Si uno quiere realmente habitar su propio sí-mismo, si quiere recuperar su intimidad frecuentemente olvidada, o perdida, ha de aprender a experienciarse de otro modo, empezando por la experiencia de su propio cuerpo. Con frecuencia, más de la esperada, nuestro cuerpo tiene respuestas a las que nuestra mente no tiene acceso; y no tiene acceso no porque no sepamos acceder mentalmente a nuestro cuerpo, sino porque la experiencia corporal está más allá de lo mental, la mente debe dejar espacio para ‘algo otro' a ella si queremos que nuestro cuerpo se haga actual en nuestra existencia. Tendemos a pensar nuestro cuerpo, pero no a experienciarlo, lo cual pasa inevitablemente por una ausencia de palabras y de pensamientos, tal y como, por otro lado, nos relacionamos con las cosas del mundo en nuestra vida cotidiana.
Cuando somos capaces de trascender lo mental, nos experienciamos como un proceso dinámico, holístico, corporal y mental: como un proceso somático y psíquico. Como algo que está en continuo cambio; un modo dinámico de aprehenderse conscientes de que, según sea ese dinamismo, así seremos nosotros de alguna manera. No es sencillo que ese dinamismo se dé fruitivamente, siendo más común que haya roces, que nuestra armonía chirríe por la falta de aceite en los engranajes de nuestra existencia. Es muy común un enquistamiento en ese proceso dinámico que es nuestra vida, faltando la capacidad para integrar armónicamente las novedades que nos van sobreviniendo en nuestro día a día personal; una integración que no es primariamente mental, sino orgánica. El simple hecho de atender esto experiencialmente, ese mismo proceso de descubrirnos así ya es sanador, porque nos sitúa en un orden personal del que habitualmente hemos sido grandes desconocedores. Los problemas no se solucionan tanto analizándolos, como poniéndonos en contacto con cómo experienciamos las situaciones haciendo actual nuestro sí-mismo, sintiéndonos en lo profundo de nuestro ser.

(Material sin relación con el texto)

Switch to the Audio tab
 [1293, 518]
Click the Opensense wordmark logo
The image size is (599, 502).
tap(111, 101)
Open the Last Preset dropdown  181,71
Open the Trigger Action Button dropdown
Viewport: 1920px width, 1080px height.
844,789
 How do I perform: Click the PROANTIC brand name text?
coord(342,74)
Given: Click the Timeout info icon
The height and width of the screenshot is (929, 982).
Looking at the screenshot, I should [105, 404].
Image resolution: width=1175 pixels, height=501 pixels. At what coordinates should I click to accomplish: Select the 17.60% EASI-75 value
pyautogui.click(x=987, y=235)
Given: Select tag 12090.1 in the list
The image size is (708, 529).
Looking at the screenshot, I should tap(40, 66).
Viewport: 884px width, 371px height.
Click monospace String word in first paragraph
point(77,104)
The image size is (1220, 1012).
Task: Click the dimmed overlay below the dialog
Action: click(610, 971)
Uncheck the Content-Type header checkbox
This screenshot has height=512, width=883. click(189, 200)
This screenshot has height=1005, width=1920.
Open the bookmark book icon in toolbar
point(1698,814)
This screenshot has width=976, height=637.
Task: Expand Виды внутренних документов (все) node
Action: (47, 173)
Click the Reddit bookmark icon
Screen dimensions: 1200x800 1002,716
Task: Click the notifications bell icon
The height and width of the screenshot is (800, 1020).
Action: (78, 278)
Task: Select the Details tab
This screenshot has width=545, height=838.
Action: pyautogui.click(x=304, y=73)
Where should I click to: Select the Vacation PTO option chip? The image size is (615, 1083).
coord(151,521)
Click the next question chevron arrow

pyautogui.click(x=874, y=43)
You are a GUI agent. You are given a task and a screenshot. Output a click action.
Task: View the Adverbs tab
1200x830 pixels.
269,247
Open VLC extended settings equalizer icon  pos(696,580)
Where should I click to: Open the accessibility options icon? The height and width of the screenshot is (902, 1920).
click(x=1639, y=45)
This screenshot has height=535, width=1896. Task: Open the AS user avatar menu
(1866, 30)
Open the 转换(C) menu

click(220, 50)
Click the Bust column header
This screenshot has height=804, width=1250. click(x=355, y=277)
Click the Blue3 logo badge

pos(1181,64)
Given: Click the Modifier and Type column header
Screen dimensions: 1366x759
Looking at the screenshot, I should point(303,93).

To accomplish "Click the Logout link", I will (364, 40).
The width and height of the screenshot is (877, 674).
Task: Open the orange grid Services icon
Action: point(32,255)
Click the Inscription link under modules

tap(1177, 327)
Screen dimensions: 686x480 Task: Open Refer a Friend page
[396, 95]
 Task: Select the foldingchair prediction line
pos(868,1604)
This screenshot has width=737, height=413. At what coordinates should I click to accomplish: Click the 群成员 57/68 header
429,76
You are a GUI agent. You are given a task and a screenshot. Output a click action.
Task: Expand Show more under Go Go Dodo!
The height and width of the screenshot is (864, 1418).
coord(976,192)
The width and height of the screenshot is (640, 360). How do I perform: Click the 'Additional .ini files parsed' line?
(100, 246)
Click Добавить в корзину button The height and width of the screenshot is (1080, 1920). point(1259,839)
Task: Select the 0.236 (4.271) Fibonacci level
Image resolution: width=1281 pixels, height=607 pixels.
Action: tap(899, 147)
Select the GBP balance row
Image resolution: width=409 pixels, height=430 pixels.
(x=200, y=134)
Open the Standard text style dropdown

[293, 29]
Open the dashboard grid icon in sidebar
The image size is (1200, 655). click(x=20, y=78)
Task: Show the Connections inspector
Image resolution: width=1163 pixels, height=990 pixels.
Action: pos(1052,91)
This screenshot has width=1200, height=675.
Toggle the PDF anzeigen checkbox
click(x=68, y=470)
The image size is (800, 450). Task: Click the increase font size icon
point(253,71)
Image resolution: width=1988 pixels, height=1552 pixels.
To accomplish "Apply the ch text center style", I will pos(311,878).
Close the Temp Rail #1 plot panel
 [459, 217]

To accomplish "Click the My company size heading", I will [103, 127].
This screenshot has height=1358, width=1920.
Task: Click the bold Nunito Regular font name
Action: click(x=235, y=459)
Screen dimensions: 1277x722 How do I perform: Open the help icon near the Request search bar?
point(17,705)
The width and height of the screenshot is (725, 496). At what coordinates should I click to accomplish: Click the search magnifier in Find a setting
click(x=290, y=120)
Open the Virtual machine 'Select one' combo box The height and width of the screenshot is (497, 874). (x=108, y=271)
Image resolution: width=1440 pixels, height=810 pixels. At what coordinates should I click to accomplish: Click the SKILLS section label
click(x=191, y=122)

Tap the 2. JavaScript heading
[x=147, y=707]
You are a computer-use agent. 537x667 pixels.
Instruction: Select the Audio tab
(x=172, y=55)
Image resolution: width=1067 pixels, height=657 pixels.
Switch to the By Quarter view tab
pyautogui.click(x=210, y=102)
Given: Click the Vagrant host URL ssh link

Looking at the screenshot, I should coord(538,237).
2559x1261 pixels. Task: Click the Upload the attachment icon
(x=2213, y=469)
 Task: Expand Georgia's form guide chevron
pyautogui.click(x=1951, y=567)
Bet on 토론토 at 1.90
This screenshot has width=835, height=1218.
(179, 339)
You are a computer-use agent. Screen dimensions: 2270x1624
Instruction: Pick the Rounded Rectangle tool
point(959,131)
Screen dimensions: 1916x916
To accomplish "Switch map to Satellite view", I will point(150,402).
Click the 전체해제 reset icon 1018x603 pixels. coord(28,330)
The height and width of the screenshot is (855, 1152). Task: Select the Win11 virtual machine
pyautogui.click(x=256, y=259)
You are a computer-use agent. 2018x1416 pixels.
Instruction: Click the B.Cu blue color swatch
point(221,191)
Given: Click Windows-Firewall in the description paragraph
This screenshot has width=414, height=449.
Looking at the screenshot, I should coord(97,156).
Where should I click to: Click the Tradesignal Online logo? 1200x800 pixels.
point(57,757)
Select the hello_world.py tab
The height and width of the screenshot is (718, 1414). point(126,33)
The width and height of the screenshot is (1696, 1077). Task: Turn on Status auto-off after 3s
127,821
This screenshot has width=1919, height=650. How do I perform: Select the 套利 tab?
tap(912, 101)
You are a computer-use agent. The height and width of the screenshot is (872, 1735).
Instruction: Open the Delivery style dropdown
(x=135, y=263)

De esta manera, la integración alcanza un relieve diverso en tanto que no es algo únicamente mental o reflexivo, sino algo dialógico entre lo mental y lo corporal, entre lo pensado y lo sentido, mediante una sensación-sentida que nuestra mente puede ayudarnos a ir acotando y definiendo en segunda instancia.
Cuando se van dando pasos en la dirección adecuada, entonces se produce un cambio real en nosotros, una transformación, en la que uno aprende a pensar no sólo mental sino corporalmente, experienciándonos orgánicamente. Y uno siente ese cambio, siente como una integración de todos sus planos, algo que se expresa normalmente en forma de serenidad, tranquilidad, paz, armonía, porque nuestro modo de ser ha cambiado, generalmente para mejor, aunque al principio no deje de haber cierto dolor o desconcierto al desbloquear tantos condicionamientos previos con los que solemos vivir.
Todo lo cual contribuye a que nos sintamos un poco mejor, repercute en una comprensión más honda y profunda de lo que nos ocurre, más allá de las racionalizaciones con las que de costumbre tendemos a interpretar y justificar lo que nos pasa, no rozando las verdaderas causas en ocasiones ni de cerca. Dice Gendlin: «Junto con el cambio físico sentido, algo viene en palabras o comprensión sentida, que explica lo que estaba mal mucho más claramente y, de ordinario, en unos términos nuevos. Con bastante frecuencia, toda la dificultad está enraizada en alguna cosa distinta de todas las consideraciones que estabas mirando».
El caso es que todo este proceso se da, y es sanador, y no cabe en el marco de una mente conceptual, excediendo las posibilidades de nuestra reflexión. Uno sana, sin saber muy bien por qué sana, ni cómo ocurrió. Porque el proceso se vivió de modo holístico, cambiando nuestro fondo esencial, no nuestra mente; si se identifica mentalmente la solución no es por procesos meramente mentales, sino porque brota, desde lo hondo de nuestro ser, hacia afuera, hacia la mente que siempre es de superficie. Esto es algo que ocurre, y que se da de modo intrínseco a la dinámica contemplativa.